Tome-se o exemplo do que fazem com o «fascismo». O analista moderno pesquisa sua história, descreve sua origem na Itália, seus líderes, ações e consequências. Isso, porém, é apenas uma narrativa factual. Estamos lidando com descrições, não com a essência do fenômeno.
Desse modo, nunca se chega a compreender o fascismo como um ente com sentido próprio.2 O que se conhece é sua manifestação no mundo material, seus efeitos. A ciência política moderna analítica limita-se a isso e considera suficiente esse nível de compreensão.
Por isso que, quando pediam a Eric Voegelin uma definição do fascismo, ele recusava oferecê-la em termos analíticos. Acreditava que esse tipo de movimento possui uma essência e um simbolismo próprios, que precisam ser compreendidos dentro de uma realidade mais ampla. Só assim tais conceitos se tornam úteis à ciência política.
Para além disso, Voegelin afirma que é preciso distinguir, com muito cuidado, os conceitos teóricos dos simbolismos que fazem parte da realidade, especialmente na transição entre a experiência vivida e a formulação teórica. O critério usado para essa clarificação deve estar bem definido, e o valor cognitivo dos conceitos resultantes precisa ser testado dentro de um quadro teórico mais amplo.
No caso da definição de feminismo que proponho, por exemplo, ela precisa ser aplicada e validada no discurso real. Ou seja, deve funcionar para qualquer teoria que seja reconhecida como feminista — ou ao menos para a maioria delas — e para afastar aquilo que não é, revelando-se útil na prática interpretativa. Esse é, afinal, um procedimento tipicamente aristotélico.
Sigo o exemplo de Voegelin: não se trata de má vontade, mas de reconhecer a complexidade. O feminismo é um fenômeno simbólico e enraizado na realidade, e tentar reduzi-lo a uma definição simples só gera confusão. E quando alguém tenta fazer isso, normalmente erra no essencial.
Por exemplo, pode-se dizer, com certeza, que «o feminismo é, por definição, uma rebelião organizada contra a ordem natural e contra Deus». Mas essa afirmação, embora possa conter uma verdade, é inútil como definição, pois é imprestável para a ciência política — afinal, muita coisa pode ser descrita como uma revolta contra Deus e corre-se o risco de classificar como feminismo qualquer mulher mais esquentadinha com a justiça divina.

***

* REQUISITOS DO EXERCÍCIO *
No texto sobre fascismo e feminismo, quais aspectos do fascismo o analista moderno pesquisa ou descreve, segundo o parágrafo que começa com "Tome-se o exemplo"? O material que aparece em seguida provém de outra fonte.

* DADOS REGISTRADOS *
***

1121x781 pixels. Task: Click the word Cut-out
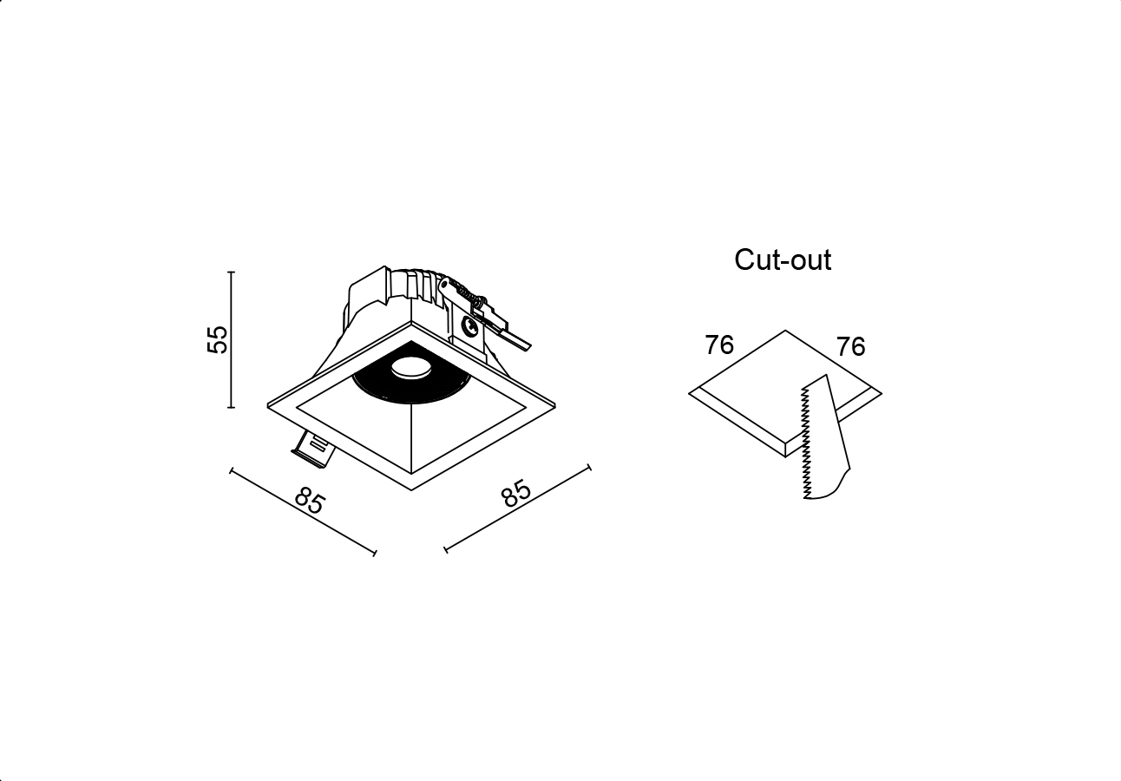click(x=783, y=259)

***

* RESULTADO DO EXERCÍCIO *
- sua história
- sua origem na Itália
- seus líderes
- suas ações
- suas consequências